Bishop Sanderson, in his “Survey of Lincoln Cathedral,” gives the following epitaph on Dr. William Cole, Dean of Lincoln, who died in 1600. The upper part of the stone, with Dr. Cole’s arms, is, or was lately, in the Cathedral, but the epitaph has been lost:—

Reader, behold the pious pattern here
Of true devotion and of holy fear.
He sought God’s glory and the churches good.
Idle idol worship he withstood.
Yet dyed in peace, whose body here doth lie
In expectation of eternity.
And when the latter trump of heaven shall blow,
Cole, now rak’d up in ashes, then shall glow.

Here is another from Lincoln Cathedral, on Dr. Otwell Hill:—

’Tis Otwell Hill, a holy Hill,
And truly, sooth to say,
Upon this HILL be praised still
The Lord both night and day.
Upon this Hill, this Hill did cry
Aloud the scripture letter,
And strove your wicked villains by
Good conduct to make better.
And now this Hill, tho’ under stones,
Has the Lord’s Hill to lie on;
For Lincoln Hill has got his bones,
His soul the Hill of Zion.

The Guardian, for 3rd Dec., 1873, gives the following epitaph as being in Lillington Church, Dorset, on the grave of a man named Cole, who died in 1669:—

Reader, you have within this grave
A Cole rak’d up in dust.
His courteous Fate saw it was Late,
And that to Bed he must.
Soe all was swept up to be Kept
Alive until the day
The Trump shall blow it up and shew
The Cole but sleeping lay.
Then do not doubt the Coles not out
Though it in ashes lyes,
That little sparke now in the Darke
Will like the Phœnyx rise.

Our next example was inscribed in Peterborough Cathedral, to the memory of Sir Richard Worme, ob. 1589:—

Does Worm eat Worme? Knight Worme this truth confirms,
For here, with worms, lies Worme, a dish for worms.
Does worm eat Worme? sure Worme will this deny,
For Worme with worms, a dish for worms don’t lie.
’Tis so, and ’tis not so, for free from worms
’Tis certain Worme is blest without his worms.

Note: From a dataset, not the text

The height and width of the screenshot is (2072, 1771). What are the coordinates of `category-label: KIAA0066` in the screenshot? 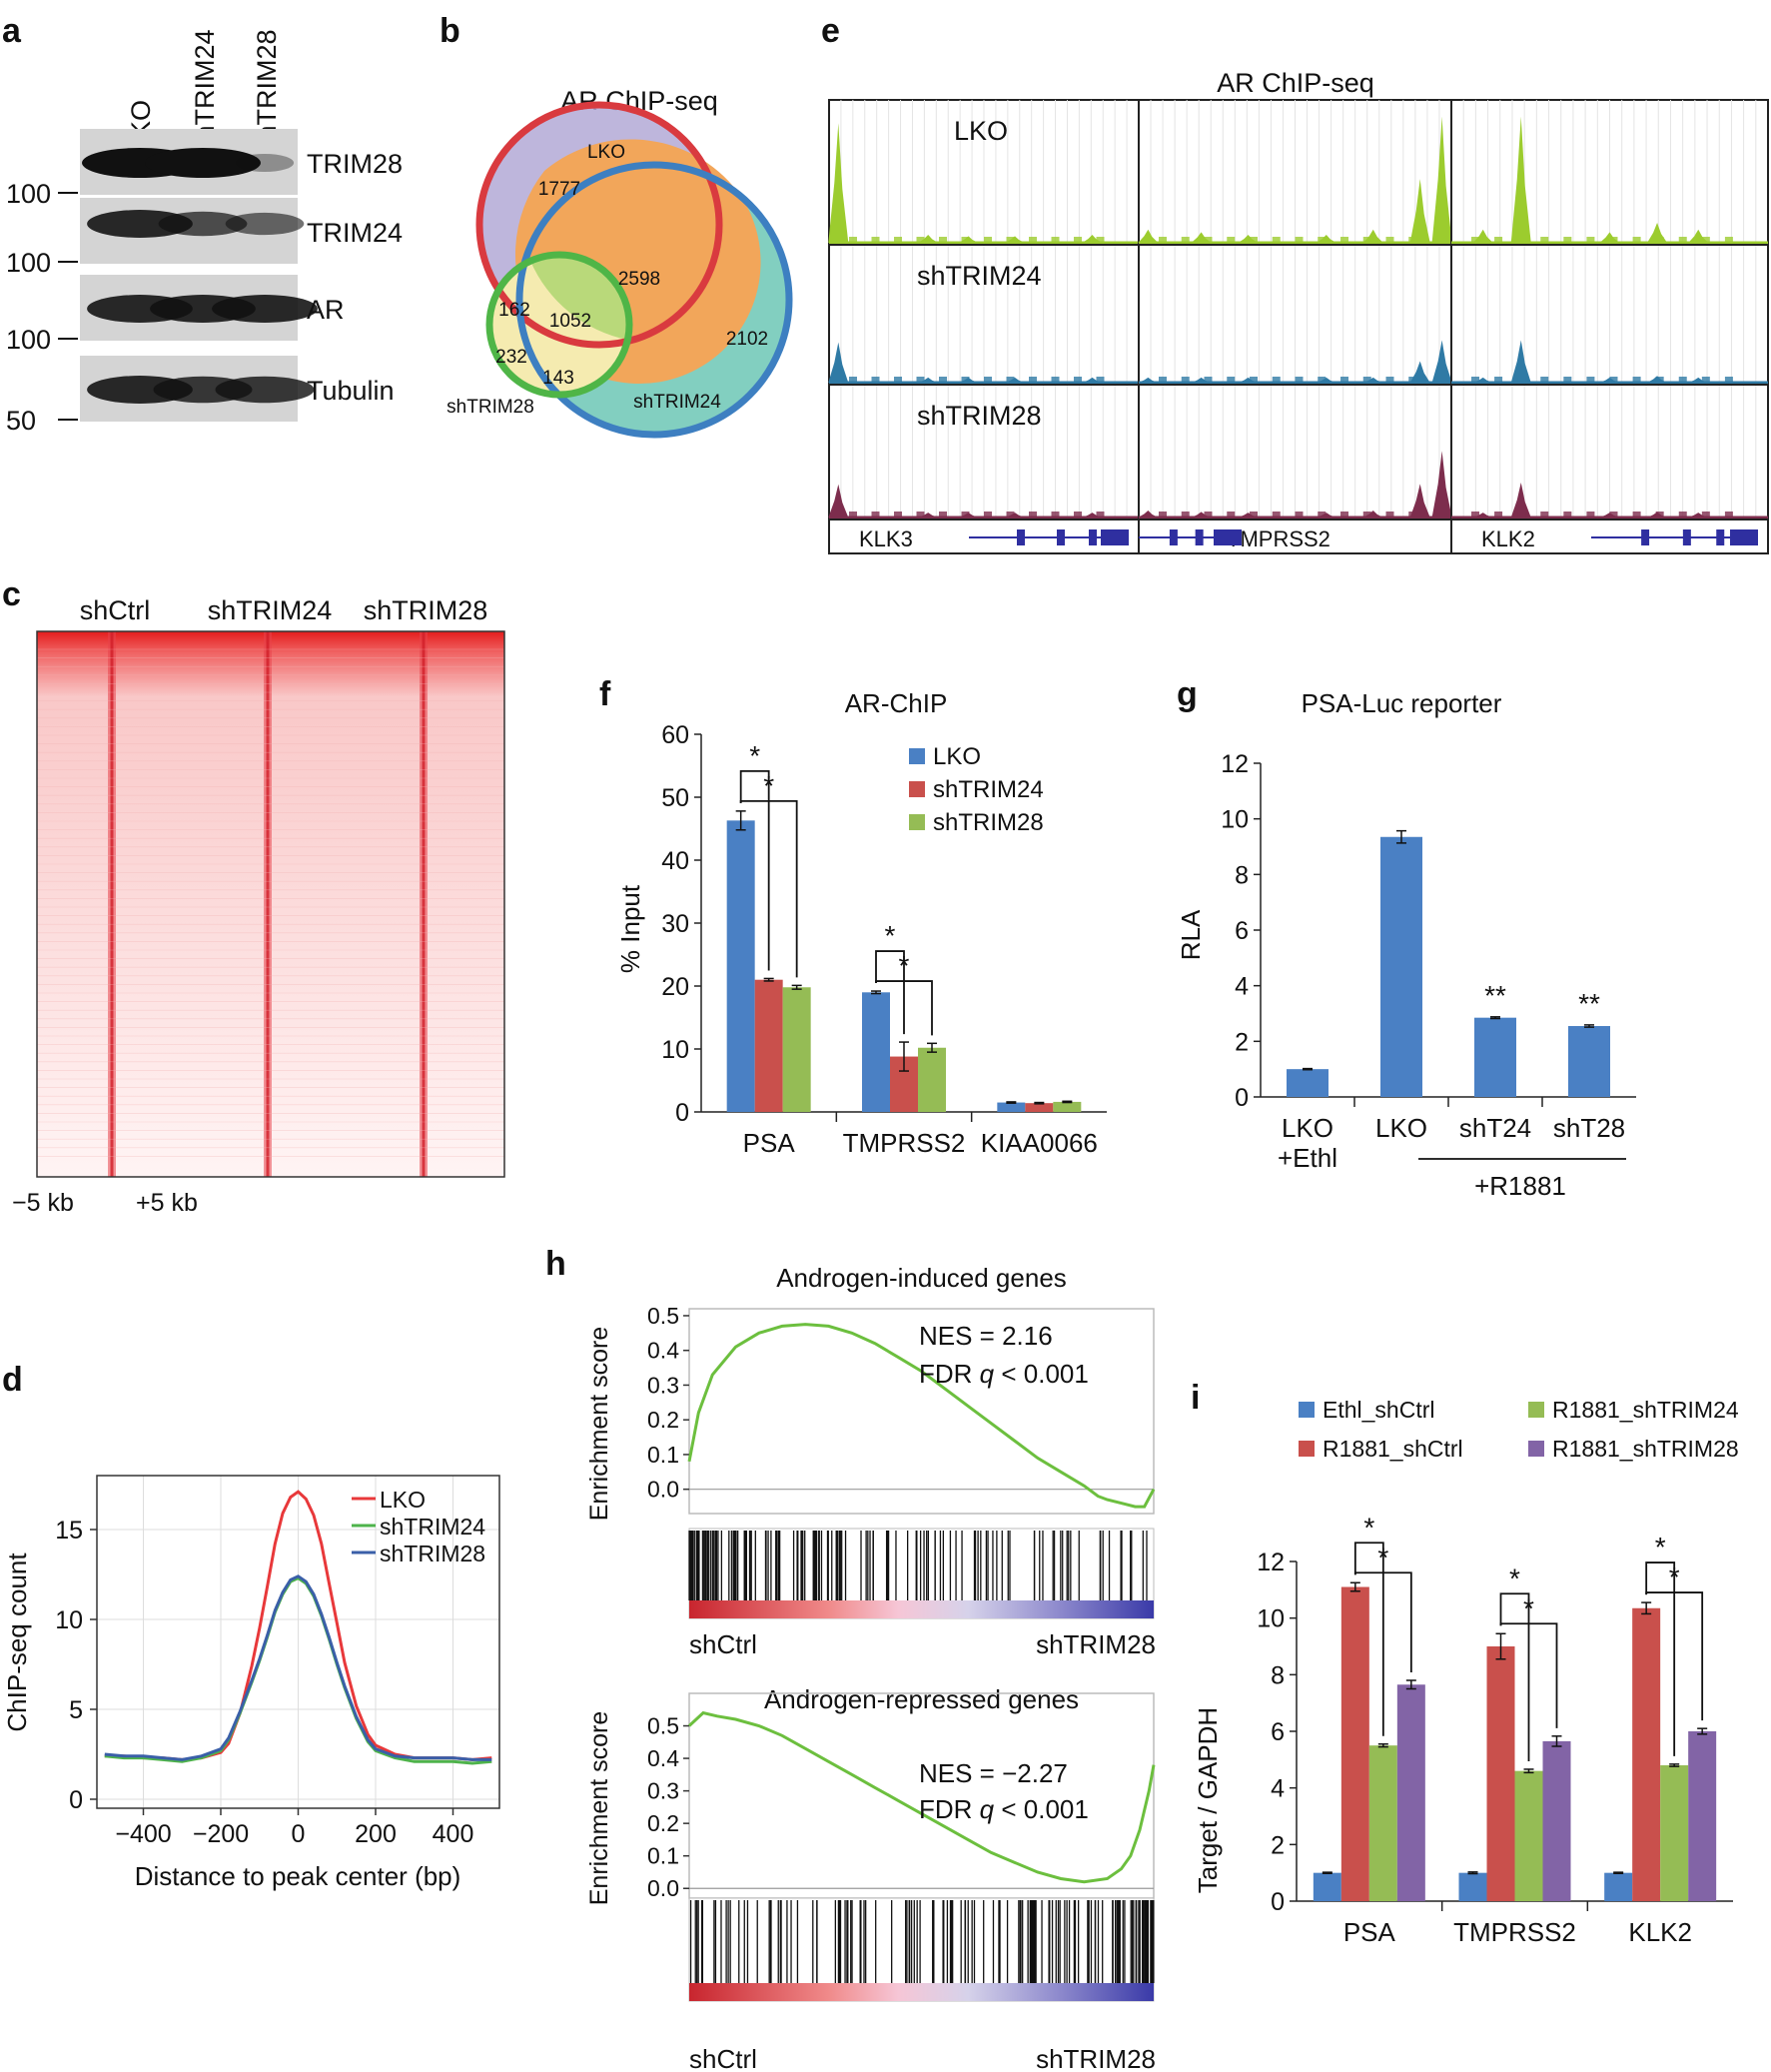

On a person named Cave, at Barrow-on-Soar, Leicestershire, we have the following epitaph:—

Here, in this Grave, there lies a Cave.
We call a Cave a Grave:
If Cave be Grave, and Grave be Cave,
Then, reader, judge, I crave.
Whether doth Cave here lie in Grave,
Or Grave here lie in Cave;
If Grave in Cave here buried lie,
Then Grave, where is thy victory?
Go reader, and report, here lies a Cave,
Who conquers Death, and buries his own Grave.